Deep learning can be seen as a continuation of research into artificial neural networks that has been going on for several decades. Although many people in the machine learning community decided that neural networks were a dead end and abandoned them in the 90s, it has turned out that with a few algorithmic changes, much bigger datasets and a lot more computational power, neural networks are once again state-of-the-art in some areas, and are once again mainstream news.

It is probably difficult for anyone working in tech to have missed the recent hype around the successes and future potential of deep learning, even if they're not directly working in the fields that have been largely affected by it such as speech recognition or computer vision (and more broadly machine learning and artificial intelligence). Deep nets can now help us with our much-loved past-time of looking at cats on the internet, they can play Atari games (when combined with reinforcement learning), and apparently some people are now so worried by the threat of our species engineering its own destruction at the hands of the machines that they are investing $1 billion in non-profit organisations just to try and keep things under control.

So, what better time to see if neural nets can help us make some music (or at least some musically-interesting sounds)?

This article describes a project that is still very much a work in progress, but I thought that some of this might be of interest to others. All of the code that is discussed here is available on Github.
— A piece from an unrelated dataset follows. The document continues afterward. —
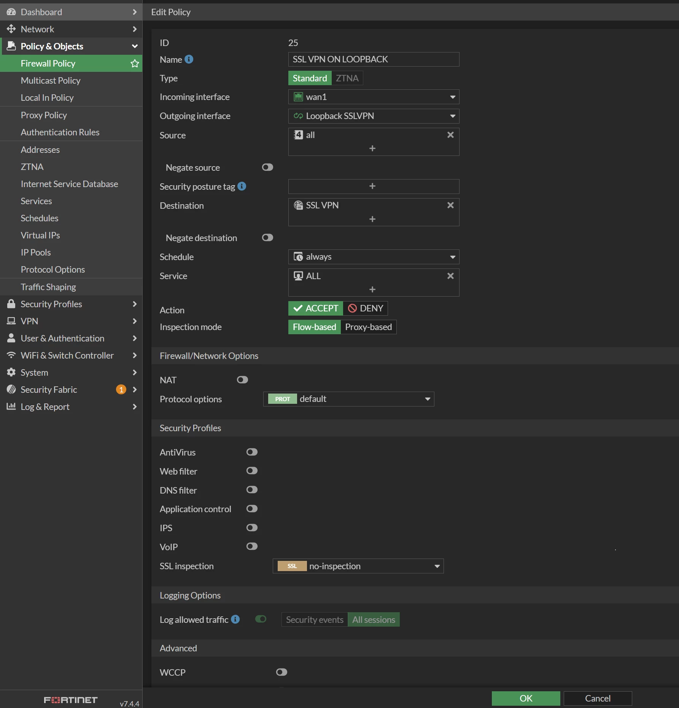Click the Security Fabric notification badge

[x=121, y=389]
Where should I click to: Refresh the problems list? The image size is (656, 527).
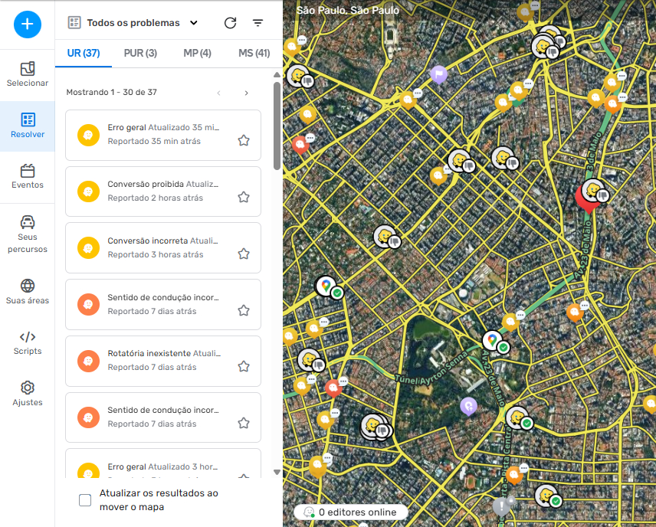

Sound from recurrent neural networks

Audio generation seems like a natural application of recurrent neural networks, which are currently very popular (and effective) models for sequence-to-sequence learning. They have been used in speech recognition and speech synthesis, but I have not found many examples of RNNs being used to represent or create musical audio signals There are examples of using RNNs to generate higher-level musical structures such as chord sequences or entire pieces, but for this post at least, I am more interested in representing the low-level audio signals. The most recent related publication that I have found is this one from Saroff and Casey, although here they use autoencoders instead of RNNs.

If you have seen other work on this subject recently that I have missed then please let me know in the comments (or feel free to contact me directly).

(Edit: 2015-12-17) Thanks to Kyle Kastner for pointing out that Alex Graves has an interesting example of doing something similar with a vocoder on speech examples: see this video starting at 38 minutes.

(Edit: 2015-12-18) Thanks to Juan Hernandez for sending on this link to some more RNN-generated audio, this time from Aran Nayebi and Matt Vitelli at Stanford.

Modelling musical audio

A lot of the inspiration for this work comes from Alex Graves' work on handwriting synthesis, in which he shows that a recurrent neural network can be trained to represent and reproduce handwritten text. This is achieved by taking a sequence of online handwriting data - real-valued lists of (x, y) coordinates that represent the movement of the tip of a pen while writing - and feeding them into recurrent neural nets. The network learns to represent a probability distribution for the location of the next (x, y) location given the sequence that it has seen so far. For synthesis the network can be asked to generate a new (x, y) coordinate given an arbitrary starting point, then this data can be passed back into the network as input and the network asked to generate the next (x, y) coordinate, and so on. A logical extension of this work seems to be replace the pen-tip locations with other data sources, audio data for example.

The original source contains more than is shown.